Showing posts with label French Connection. Show all posts
Showing posts with label French Connection. Show all posts

Monday, October 24, 2011

French Connection Deux

The French police force has been shaken by a corruption scandal involving Lyon's deputy police chief, nicknamed "le Superflic" for his fight against drugs, who has been arrested on suspicion of colluding with international drug barons. Liberation, the left wing Paris based paper headlined it 'le super-poulet dans le Lyonaise gril' A French cop=chicken on the grill in Lyon. (French cops are referred to as Poulet and flic and it's informal not perjorative)
Michel Neyret, 55, the bouffant-haired and charismatic Lyon detective, was arrested at home along with his wife and is being held in custody.
Michel is suspected of paying off his informants with batches of confiscated drugs; police claim that Michel then worked with the criminals to resell the products. He is being questioned about corruption, international drugs trafficking and money-laundering. Michel, however, is regarded as a hero for his success in cutting drug crime and stopping jewelery heists in the Lyon area. He appears regularly in the media to talk about Lyon's success in busting crime; he was also a script adviser on a recent feature film about Lyon gang crime. Three other senior officers were also arrested in swoops from Lyon to Grenoble and the investigation spread to Cannes on the French riviera. Others linked to organized crime were in Lyon and Cannes including a man in his 30s believed to have provided Michel with luxury cars, including a Ferrari and a Rolls Royce.

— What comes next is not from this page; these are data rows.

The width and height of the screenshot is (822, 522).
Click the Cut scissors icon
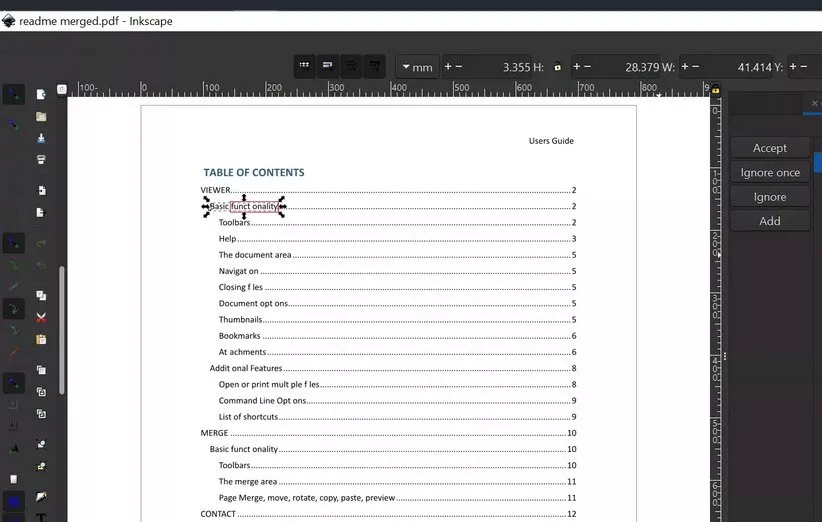tap(41, 318)
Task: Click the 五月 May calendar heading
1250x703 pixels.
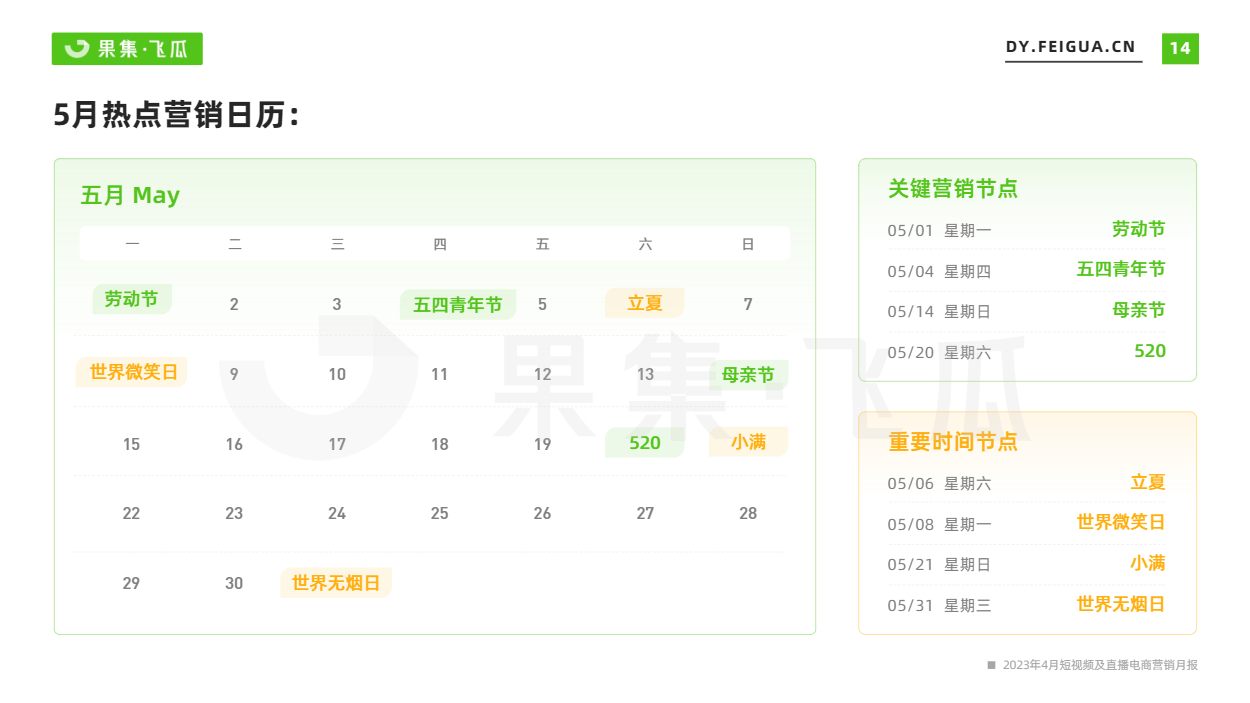Action: 130,195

Judges working on the case said they were investigating links between the police and French organized crime as well as potentially the Italian mafia. The trafficking is said to have involved hard drugs transported from South America, linked to a Paris-region cocaine ring dismantled by police last November. Judges are investigating Swiss bank accounts allegedly used to channel profits. Michel and his lawyers contest all the allegations. Police all over France were stupefied at the arrests.

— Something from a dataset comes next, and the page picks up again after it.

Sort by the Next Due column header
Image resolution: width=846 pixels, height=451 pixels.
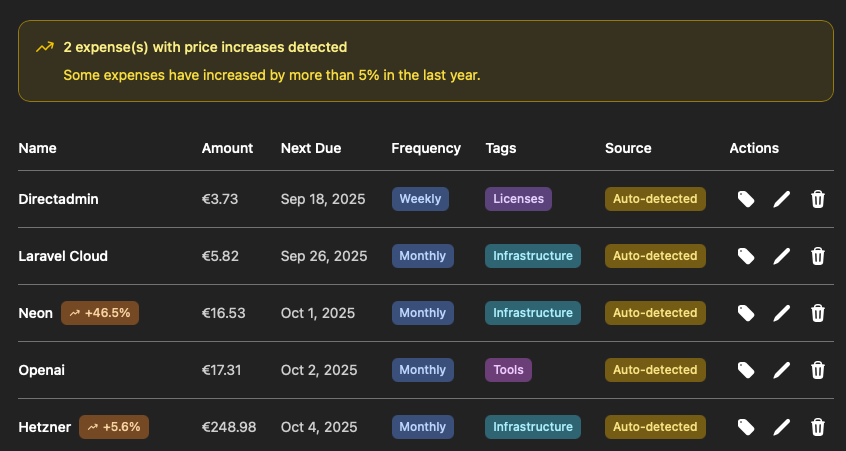pos(311,148)
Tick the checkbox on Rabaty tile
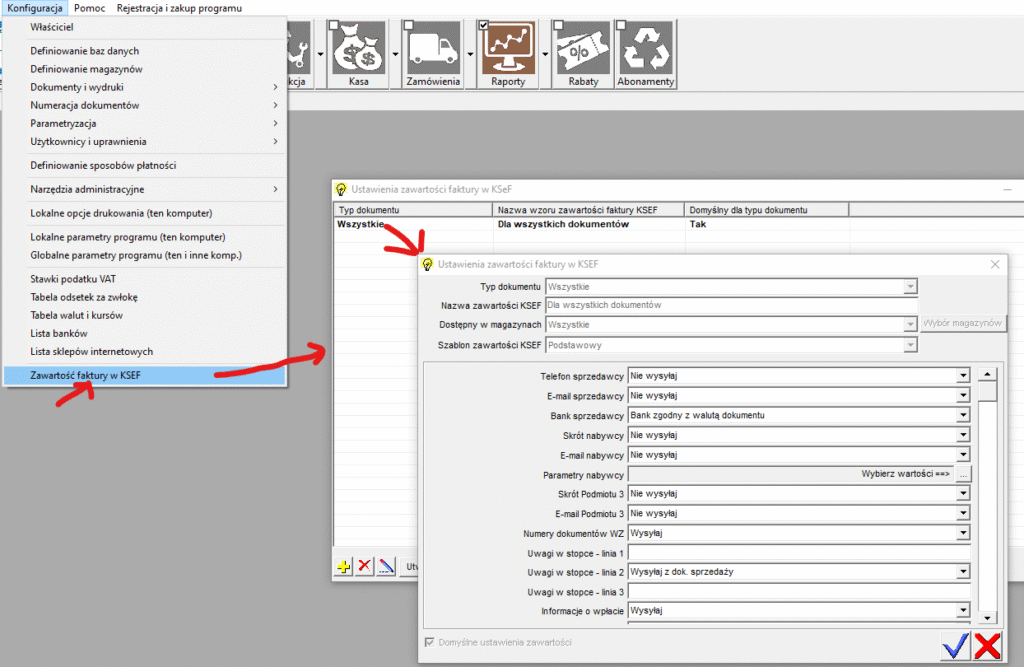Screen dimensions: 1024x667 [x=559, y=25]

If a web of corruption is uncovered at the top of the French force, it would be a major scandal. The interior minister Claude Gueant said that if the allegations are true, it would be "immensely painful" for the French police.
The investigation comes just as Nicolas Sarkozy's inner-circle has been hit by a series of political party-funding corruption investigations - including contributions from the L'Oreal heiress Lilianne Bettencourt who a judge has ruled to be suffering dementia and Alzheimers and incapable of making decisions - putting the country in a state of soul-searching about sleaze.